魔道具アーティファクトでやればいいんじゃないんですか?」

「正式にって事でね。流石に第二王子相手だし、師匠と言えど王家に魔道具アーティファクトを介して手紙を送るのはちょっと、遠慮が」

「ふふっ。分かりました、渡していますね」


 別に魔道具アーティファクトで送ってもいいんだけど、ルイスは政治の天才と言われるからなのか仕事で忙しいみたいだしな。

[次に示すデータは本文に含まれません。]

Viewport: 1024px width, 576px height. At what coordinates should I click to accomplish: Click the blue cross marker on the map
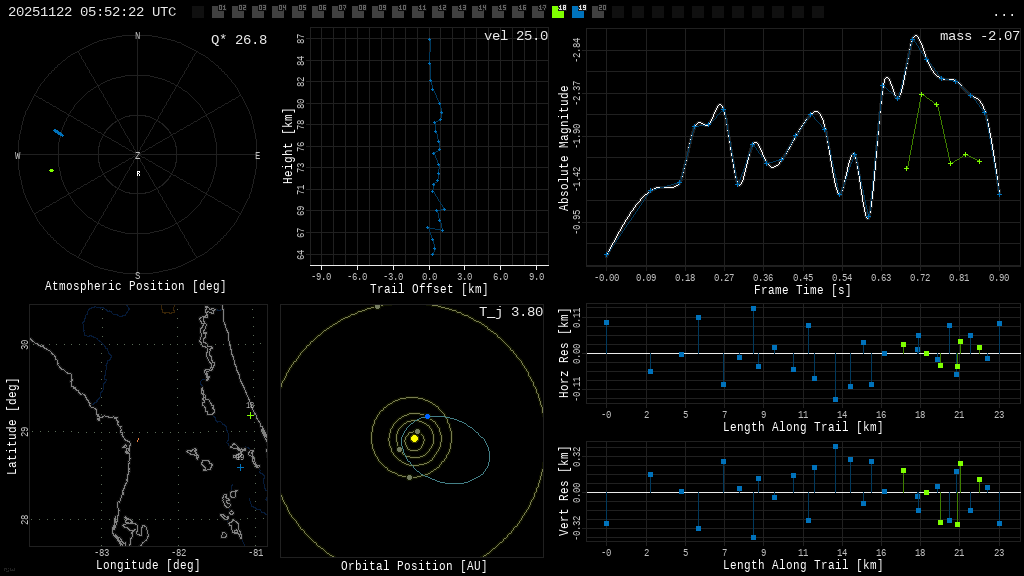click(240, 467)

 魔道具アーティファクトで送っても気付かれないかもしれない。


 にしても、もうこんな時間か…。そろそろ寝ないといけないな。


 私は寝間着に着替えて、本を綺麗に並べると丁度リリアナが戻って来る。


「セレア様、寝るんですか」

「うん。リリアナも一緒に寝る?」

「良いんですか!」

「今日ぐらいはね」

「なら一緒に寝たいです!」


 私はベッドに寝転がり、飛び込んでくるリリアナを受け止める。

 ダイナミックだな君。


「明日は、リリアナは普通に学園があるんだよね?」

「そうですね、残念ながらあります」

「なら送り迎えはするよ」

「本当ですか!嬉しいです!」

「休みだしね」

「それなら……私のお弁当を作ってくれたりしませんか?」


 サンドイッチしか作れない私に?マジで言ってます?それ。


「サンドイッチになるけど、いいの?」

「セレア様の作るサンドイッチは美味しいですから!問題ないです♡」


 うぐっ。この笑顔に逆らえない。

 明日は早起きかなぁ。仕方ない、サンドイッチを作るか。